She mostly dished kindness, but here and there, something spat sideways from her beautiful offering bowl. A dollop of derision, for instance, placed perfectly atop the morning porridge. A sprinkle of disgust mixed with the crystal clear sugar. Disdain, just a touch, floating in the pretty peaches and cream.
This surprised me — every time — until I clarified my thought-butter.
Does scorn hide in the covered corners of my pantry? Does my upper lip curl (even slightly) upon detecting (fear parading as) prejudice, hate in others?
It turns out that whether or not a couple will stay together and be happy is jaw-droppingly predictable.
Researcher, John Gottman dedicates his life to studying couples. In a 1990 study, he set up a love laboratory to learn how partners either create a culture of love and intimacy, or squash it.
Gottman designed a lab on the University of Washington campus to look like a beautiful bed and breakfast retreat. He invited 130 newlywed couples to spend the day at this retreat and watched couples do what they do on vacation: eat, chat, hang out, cook, clean, and listen to music.
Making A Bid For Connection
Throughout the day, partners made requests or “bids” for connection. For instance, a wife might ask a question, make a comment, or start a conversation, hoping her husband will join in and show signs of interest and support.

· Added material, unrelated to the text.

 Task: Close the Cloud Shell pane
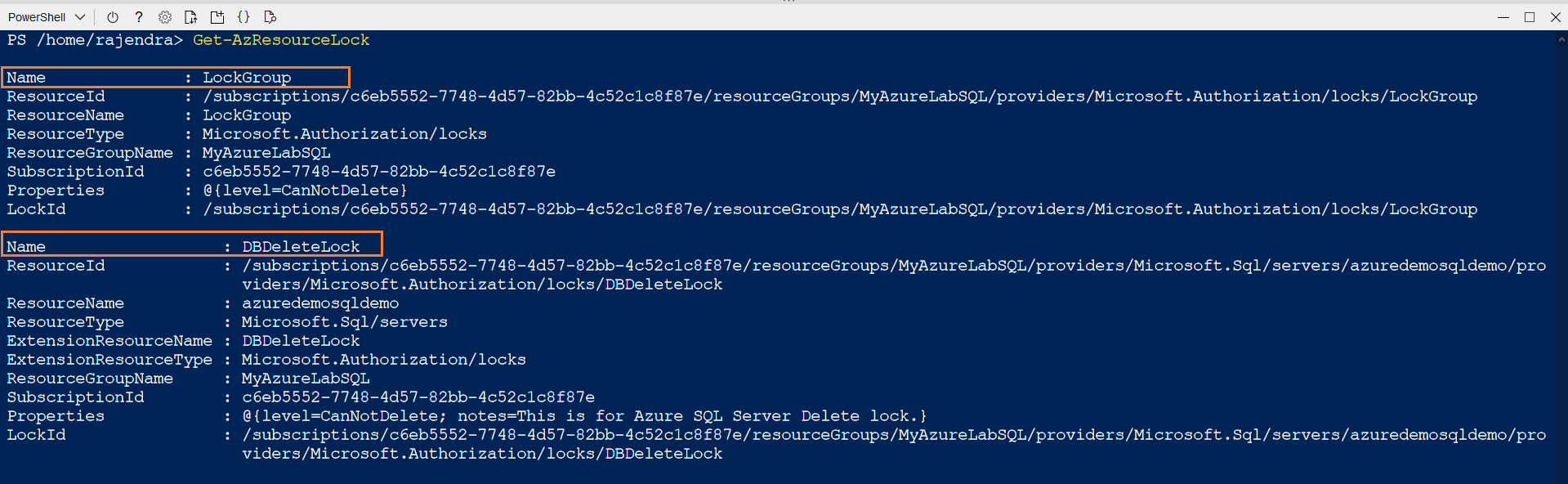click(1556, 17)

Now her husband has a choice. He can “turn toward” the bid or “turn away.” If he turns toward her, he engages, and shows interest and support. When he comments back, smiles, or asks a question, he encourages intimacy and connection.
If he turns away, he keeps doing what he’s doing (watching TV, reading, checking his smartphone or iPad). He makes little or no eye contact, and responds minimally or brushes her off. He ignores, downplays, opposes, refuses or mumbles “uh huh.” He might even say or imply, “Stop interrupting me, can’t you see I’m watching the game?”
Take A Look At These Impressive Follow Up Stats
Here’s what John Gottman found.
Couples from his study who had broken up six years later had “turn-towards” responses 33 percent of the time. Only 3 out of 10 bids for emotional connection were met with intimacy.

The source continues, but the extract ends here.